The presidential candidates claim that they will nominate better people than their competition will. But they are almost never pushed to name names prior to the election. When the matter of naming names comes up, candidates sidestep. Obama said, for example, that “I don’t want to tip my hand” by naming possible nominees. Instead, he explained that he wanted Justices who would “follow … clear legal precedent” and, where the law was unclear, would consider the interests of “those who are vulnerable in our political system” and “stop giving the executive branch carte blanche” to do whatever they want. Elsewhere, he announced that he wanted Justices who would have “empathy.” In sum, he provided little more than vague generalities as to who his Justices were likely to be –- even though the implicit suggestion in his “I don’t want to tip my hand” statement is that he and his advisers already have a set of names for the Court that they are thinking about. There may be personal benefits to Obama from not tipping his hand –- he can keep a variety of his supporters working hard on his campaign in the hope of being chosen as nominees. But the benefits to society of candidates being forced to show their cards prior to the election may be greater still.

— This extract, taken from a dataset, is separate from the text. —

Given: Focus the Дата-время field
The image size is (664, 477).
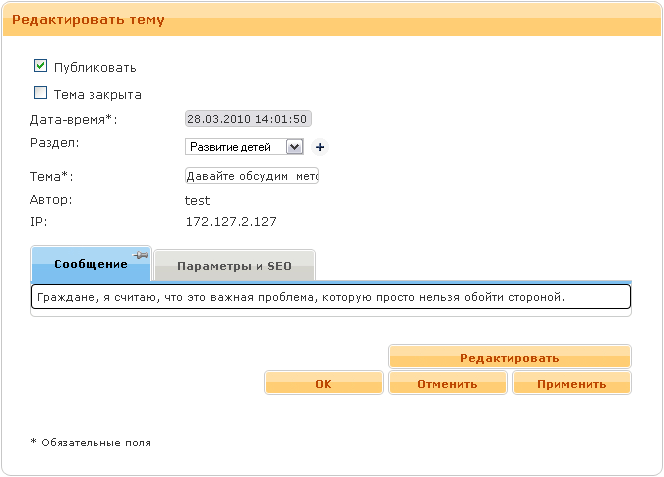Looking at the screenshot, I should [248, 119].
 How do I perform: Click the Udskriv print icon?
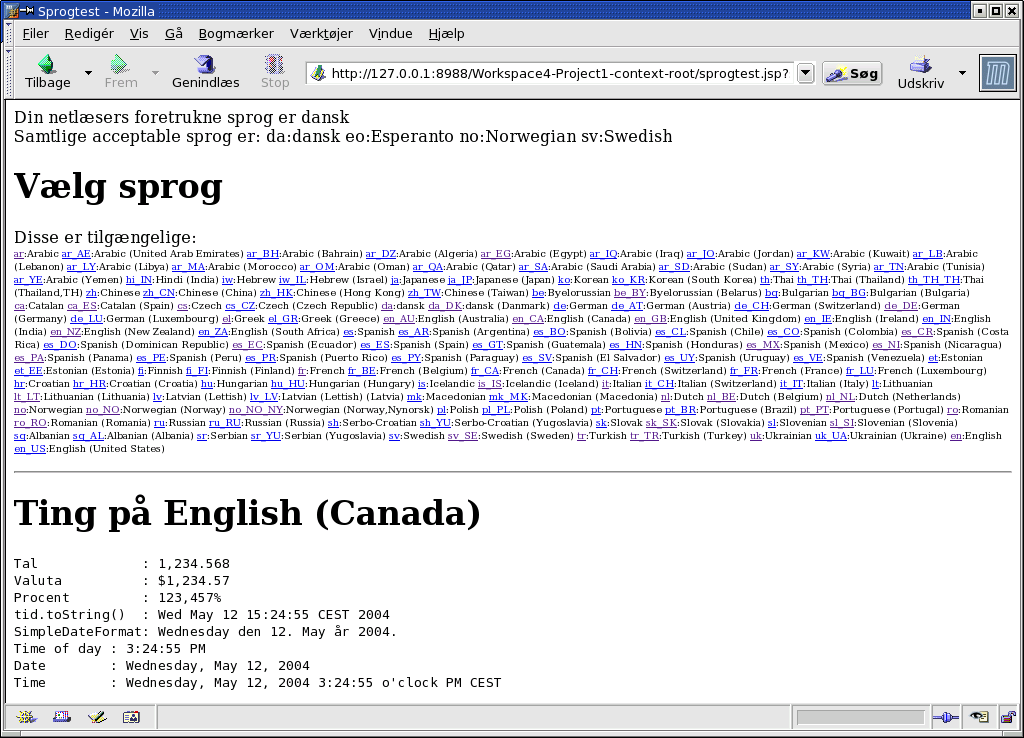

It is trite to say that the current system of presidential nominations is flawed. The question is how to make it better. For those of us who have no direct power to effectuate change, the solution has to be one that can be achieved without the need for resources, votes, lobbyists, and the like. The idea will strike many as nutty. But asking candidates to name names may yield real answers, and the process of asking and answering may produce meaningful changes.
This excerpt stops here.